Abbiamo visto come preparare le orecchiette, e come fare delle friselle imbattibili. Eppure, una delle mie ricette preferite resta la focaccia barese, un grande classico che sulle mie tavole di festa non manca praticamente mai! Si attribuiscono le origine agli antichi Fenici, che realizzavano un impasto di miglio ed orzo, acqua e sale e che cuocevano su una pietra rotonda. La ricetta era diffusa anche tra i cartaginesi ed i greci, con l’aggiunta di farine di segale e miglio. Anche nell’antica Roma offrivano questa focaccia agli Dei, e durante il rinascimento era la portata tipica durante i banchetti.

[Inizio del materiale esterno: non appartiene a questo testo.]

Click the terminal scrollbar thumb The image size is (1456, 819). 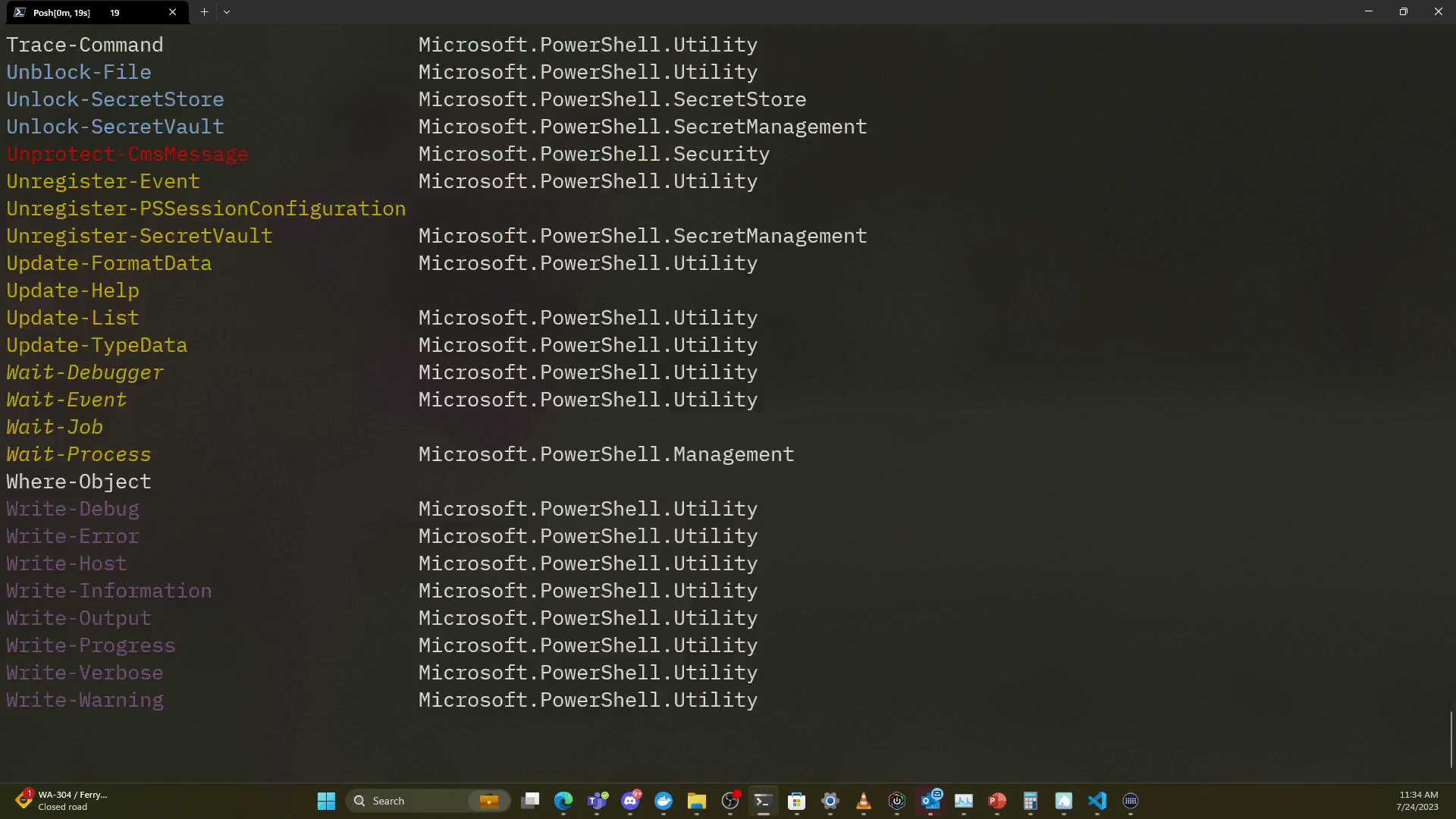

Le sue origini sono molto antiche e lontane, ed in ogni provincia della Puglia si trovano varianti e ricette diverse; ma la sua patria è proprio a Bari. Qui è nata per sfruttare il forno dove veniva cotto il pane prima che arrivasse alla temperatura corretta; così, prima di cuocere le pagnotte, cuocevano questo impasto condito.
Ma la focaccia barese è diventata ancora più popolare di recente, quando un panettiere di Altamura costringe McDonald’s a chiudere perché non poteva competere con l’unicità dei sapori di questa terra magica. Oggi è, quindi, lo snack per eccellenza della nostra magica Puglia!
Come dicevamo esistono centinaia di ricette diverse e diverse varianti, ma oggi voglio condividere con te quella che si tramanda nella mia famiglia
Ingredienti
- 300 gr acqua
- 1 cucchiaio di zucchero
- 1 lievito di birra
- 1 patata lessata e fredda
- 250 gr semola
- 250 gr farina tipo 0
- 10 gr sale
Procedimento
In una terrina versa le farine, in una brocca sciogli il lievito in acqua tiepida e aggiungi un cucchiaio di zucchero. Versala sopra le farine, inizia a mescolare ed aggiungi il sale. Schiaccia bene la patata con una forchetta ed aggiungila al composto. Impasta fino a che non otterrai un composto omogeneo, dopodiché versala in teglia con olio, pomodorini, origano e sale e lascia lievitare in forno spento per un’ora. Il segreto del suo gusto inconfondibile è proprio questo: lasciare lievitare il composto già condito! Inforna poi a 200 gradi riponendo la teglia al piano più basso per 20 minuti per poi spostarla al centro per altri 15 minuti e fino a cottura desiderata.